Scorrendo il report infatti l'Istituto sottolinea come anche solo il 7,5% (il dato barese, appunto) significa che una famiglia media è costretta a spendere rispetto allo scorso anno 1.301 euro in più, collocando Bari in coda alla graduatoria nazionale, al sestultimo posto tra le più risparmiose (chiude la graduatoria Potenza con una inflazione del 4,8% e un rincaro annuo medio di soli 948 euro).

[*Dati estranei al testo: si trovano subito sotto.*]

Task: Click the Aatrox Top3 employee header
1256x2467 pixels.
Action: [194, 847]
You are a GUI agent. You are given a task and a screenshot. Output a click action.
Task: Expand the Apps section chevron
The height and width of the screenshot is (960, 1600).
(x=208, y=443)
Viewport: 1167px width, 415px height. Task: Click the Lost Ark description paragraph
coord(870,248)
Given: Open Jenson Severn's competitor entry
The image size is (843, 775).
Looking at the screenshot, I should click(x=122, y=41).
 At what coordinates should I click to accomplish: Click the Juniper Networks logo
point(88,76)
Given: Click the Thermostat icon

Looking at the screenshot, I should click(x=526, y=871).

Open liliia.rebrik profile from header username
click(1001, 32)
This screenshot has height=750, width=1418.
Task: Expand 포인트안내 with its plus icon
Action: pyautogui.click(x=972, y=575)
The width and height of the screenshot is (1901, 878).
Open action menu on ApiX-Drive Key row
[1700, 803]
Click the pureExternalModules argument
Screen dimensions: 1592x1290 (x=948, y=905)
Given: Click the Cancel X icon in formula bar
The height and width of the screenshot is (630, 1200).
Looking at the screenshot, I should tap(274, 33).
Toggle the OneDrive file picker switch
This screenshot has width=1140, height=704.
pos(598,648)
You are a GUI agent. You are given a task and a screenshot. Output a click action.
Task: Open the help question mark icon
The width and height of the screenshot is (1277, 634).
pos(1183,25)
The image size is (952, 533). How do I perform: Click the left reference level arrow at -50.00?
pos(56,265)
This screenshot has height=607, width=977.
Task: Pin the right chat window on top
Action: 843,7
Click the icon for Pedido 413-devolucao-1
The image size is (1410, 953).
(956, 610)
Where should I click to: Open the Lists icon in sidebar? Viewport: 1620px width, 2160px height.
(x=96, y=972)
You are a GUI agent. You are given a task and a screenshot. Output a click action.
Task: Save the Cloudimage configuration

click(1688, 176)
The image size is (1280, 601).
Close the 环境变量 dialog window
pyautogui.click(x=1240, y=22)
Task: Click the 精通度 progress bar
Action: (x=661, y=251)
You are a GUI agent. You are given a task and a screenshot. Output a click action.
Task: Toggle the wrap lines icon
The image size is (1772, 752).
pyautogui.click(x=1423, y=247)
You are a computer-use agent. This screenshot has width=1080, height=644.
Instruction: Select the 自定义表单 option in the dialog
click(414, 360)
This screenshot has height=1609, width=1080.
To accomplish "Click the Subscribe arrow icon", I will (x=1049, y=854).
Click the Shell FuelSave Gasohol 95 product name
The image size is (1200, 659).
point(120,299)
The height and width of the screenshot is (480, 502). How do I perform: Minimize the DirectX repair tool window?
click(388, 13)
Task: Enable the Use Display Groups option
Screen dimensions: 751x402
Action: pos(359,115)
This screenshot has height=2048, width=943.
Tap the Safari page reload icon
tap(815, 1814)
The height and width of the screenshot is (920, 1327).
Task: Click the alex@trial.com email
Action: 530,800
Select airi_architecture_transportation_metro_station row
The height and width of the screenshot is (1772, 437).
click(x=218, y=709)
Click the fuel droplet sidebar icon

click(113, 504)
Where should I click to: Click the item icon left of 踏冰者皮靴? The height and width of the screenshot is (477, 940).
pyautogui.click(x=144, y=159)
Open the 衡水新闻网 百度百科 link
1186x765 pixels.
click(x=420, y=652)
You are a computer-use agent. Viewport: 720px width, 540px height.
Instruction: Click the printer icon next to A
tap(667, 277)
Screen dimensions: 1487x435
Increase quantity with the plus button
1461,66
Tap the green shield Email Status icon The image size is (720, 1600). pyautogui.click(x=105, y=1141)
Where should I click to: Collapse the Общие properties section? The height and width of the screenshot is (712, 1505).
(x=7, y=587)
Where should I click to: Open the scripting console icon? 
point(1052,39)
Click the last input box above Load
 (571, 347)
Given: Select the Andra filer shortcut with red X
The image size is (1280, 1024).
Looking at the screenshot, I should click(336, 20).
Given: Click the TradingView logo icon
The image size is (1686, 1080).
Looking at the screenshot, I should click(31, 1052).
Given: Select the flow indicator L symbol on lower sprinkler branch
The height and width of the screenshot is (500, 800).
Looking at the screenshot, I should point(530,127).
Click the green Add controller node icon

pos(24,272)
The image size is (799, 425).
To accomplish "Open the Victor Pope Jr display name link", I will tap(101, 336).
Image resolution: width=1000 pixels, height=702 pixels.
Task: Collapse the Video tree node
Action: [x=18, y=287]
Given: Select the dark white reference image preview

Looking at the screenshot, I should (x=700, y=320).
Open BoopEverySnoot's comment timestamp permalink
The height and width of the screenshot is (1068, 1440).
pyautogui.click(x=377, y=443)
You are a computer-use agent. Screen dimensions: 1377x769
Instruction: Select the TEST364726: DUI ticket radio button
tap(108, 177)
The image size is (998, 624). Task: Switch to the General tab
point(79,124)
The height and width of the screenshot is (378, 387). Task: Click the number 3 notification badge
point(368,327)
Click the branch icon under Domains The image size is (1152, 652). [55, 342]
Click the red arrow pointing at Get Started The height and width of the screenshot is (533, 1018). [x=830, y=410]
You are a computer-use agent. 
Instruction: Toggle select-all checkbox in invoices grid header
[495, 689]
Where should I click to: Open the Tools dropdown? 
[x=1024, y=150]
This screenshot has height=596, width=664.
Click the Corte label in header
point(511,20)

In parole povere un gruppo familiare monoreddito, diciamo di un operaio o impiegato medio, per riuscire a chiudere i conti dello stretto necessario dovrebbe poter avere a disposizione almeno 16 mensilità, visto che la tredicesima serve per pagare i mutui rincarati, l'eventuale quattordicesima (che non è garantita per tutte le categorie) per far fronte al caro energia che in ogni caso persiste, l'ipotetica quindicesima per il balzo inflattivo che comunque pesa già da almeno due anni e infine il dato di questo 2023. Peccato che i comuni lavoratori si fermino alla sola tredicesima.

E così, a leggere gli ultimi numeri diffusi dall’Istat, c’è da sorridere per quella che dovrebbe essere una buona notizia, ma solo a metà visto dal lato più concreto della vita.

L’Istituto di statistica ha rivisto sì al ribasso il dato sull’inflazione di marzo nazionale al +7,6% (solo un punto in più rispetto a Bari), ma il carrello della spesa resta una stangata. Famiglie monoreddito, pensionati al minimo, cassintegrati o addirittura licenziati (un esercito tra Bari e provincia) le sacche del bisogno continuano ad allargarsi nonostante la frenata inflazionistica.

Prendiamo i pensionati, che per molte famiglie rappresentano quel bastone al reddito indispensabile: uno su tre vive con meno di mille euro al mese, oltre l'11% arriva a malapena a 500 euro, con sacche di ulteriore povertà che diventano vera emergenza in molti centri rurali. Come possono riuscire a chiudere il mese garantendosi vitto e bollette pagate? La risposta è semplice: non possono. Così come non ci riescono le famiglie dove l'unico reddito si è trasformato in indennità di disoccupazione, o cig a zero ore.

Il costo della vita, anche se ad un ritmo inferiore, continua a salire sempre più e non è minimamente sostenibile pensare che una famiglia media possa reggere l'obbligo di spesa di 1301 euro in più all'anno.

Ecco perché i dati statistici è sempre bene prenderli con le pinze: il calo c'è ma bisogna capire se è strutturale, se continuerà nei prossimi mesi, se il costo della vita diventerà più sostenibile, scendendo ai livelli pre-pandemia e se di conseguenza le famiglie potranno recuperare un po' del loro (ormai perso da tempo) potere d'acquisto.

In alternativa resterà la magra consolazione statistica messa in evidenza anche da Edoardo De Crescenzo in «Così parlò Bellavista»: «Che se mi mettessero il didietro in un forno e la testa in un frigorifero, alla fine non resterebbe che ammettere di stare statisticamente bene».